“On secular universities it is this radical secularization that they are encountering all the time,” Krysciak said. “If you don’t have a Catholic presence then they come to form their world and their identity without that Christian presence, and as soon as they graduate those students go on thinking that God is not a part of their life.” Krysciak is the chaplain for the University of Guelph and Wilfrid Laurier University in Kitchener, Ont.
“If they haven’t learned to incorporate their faith into their daily lives then that is going to be an extremely difficult thing to do later. But if you get that attachment made in university while they are studying ... then that makes it so much easier for them.”

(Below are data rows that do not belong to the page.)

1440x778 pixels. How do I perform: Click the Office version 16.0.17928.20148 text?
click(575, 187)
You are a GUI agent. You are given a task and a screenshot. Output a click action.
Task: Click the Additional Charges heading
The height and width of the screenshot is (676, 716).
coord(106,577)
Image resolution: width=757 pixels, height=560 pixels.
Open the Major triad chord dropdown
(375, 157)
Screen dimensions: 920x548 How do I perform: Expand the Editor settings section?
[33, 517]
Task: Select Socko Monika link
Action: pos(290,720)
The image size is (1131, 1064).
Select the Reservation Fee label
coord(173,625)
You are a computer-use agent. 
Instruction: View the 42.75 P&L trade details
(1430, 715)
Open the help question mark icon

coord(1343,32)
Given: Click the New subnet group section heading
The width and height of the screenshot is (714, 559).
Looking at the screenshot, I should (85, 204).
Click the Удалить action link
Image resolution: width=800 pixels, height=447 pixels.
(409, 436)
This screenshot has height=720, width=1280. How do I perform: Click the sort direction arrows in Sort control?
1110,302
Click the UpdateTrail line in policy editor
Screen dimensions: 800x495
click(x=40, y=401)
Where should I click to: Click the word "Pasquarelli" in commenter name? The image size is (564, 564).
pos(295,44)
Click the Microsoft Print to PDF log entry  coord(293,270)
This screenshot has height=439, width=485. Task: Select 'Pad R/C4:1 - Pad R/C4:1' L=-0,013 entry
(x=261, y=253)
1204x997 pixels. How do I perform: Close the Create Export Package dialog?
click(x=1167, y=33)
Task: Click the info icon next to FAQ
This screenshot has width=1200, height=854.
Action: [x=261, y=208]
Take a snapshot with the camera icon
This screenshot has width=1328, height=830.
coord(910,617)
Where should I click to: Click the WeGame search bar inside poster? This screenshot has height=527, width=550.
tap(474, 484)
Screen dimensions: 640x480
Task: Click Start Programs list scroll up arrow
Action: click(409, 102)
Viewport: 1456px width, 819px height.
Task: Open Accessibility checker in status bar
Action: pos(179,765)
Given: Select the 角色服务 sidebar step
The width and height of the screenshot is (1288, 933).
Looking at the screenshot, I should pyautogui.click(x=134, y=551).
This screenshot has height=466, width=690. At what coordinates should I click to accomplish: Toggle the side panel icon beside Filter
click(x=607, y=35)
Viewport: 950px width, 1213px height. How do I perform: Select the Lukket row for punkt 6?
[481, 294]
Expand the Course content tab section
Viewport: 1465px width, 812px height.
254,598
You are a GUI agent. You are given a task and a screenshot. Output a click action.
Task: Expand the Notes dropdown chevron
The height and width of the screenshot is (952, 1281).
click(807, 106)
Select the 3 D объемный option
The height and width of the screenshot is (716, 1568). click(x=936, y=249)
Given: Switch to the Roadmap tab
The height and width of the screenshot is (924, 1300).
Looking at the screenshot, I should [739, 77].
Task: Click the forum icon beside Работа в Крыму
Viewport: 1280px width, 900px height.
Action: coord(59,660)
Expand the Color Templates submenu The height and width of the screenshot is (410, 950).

Krysciak said the reason faith life becomes harder to form after university is because secular universities and colleges groom students to think critically about everything, including religion.
“It develops a form of looking at the world ... they say it is called critical thinking,” she said.
“It is a false sense of understanding the world if faith is excluded from that experience because faith is central to a persons understanding of who they are and how to relate with God, with the world around them (and) with other people.”
That’s why Krysciak has been annually taking groups of students from both campuses to the St. Ignatius Deemerton Retreat Centre near Walkerton, Ont.
“What attracted us to the facility from the beginning is the fact that it is kind of in this remote location,” said Krysciak, who took about 40 students there last month. “The neat thing about that is that you don’t get distracted with all the modern conveniences that you have here in the city. It just feels out of the way and you can really concentrate on your faith and concentrate on Christ and grow in your relationship with Christ and one another.”
What makes these retreats increasingly more important, according to Krysciak, is that despite many students coming from Catholic schools to the campuses she spiritually looks after, fewer and fewer freshmen arrive with a pre-established faith life.
“The university students in their busy, busy lives often don’t have a real sense of prayer time,” she said. “Most of the time they don’t even have that established in their daily routine, a time of prayer, and so they need something like this where they can retreat from the world and fully immerse themselves in a place of prayer.”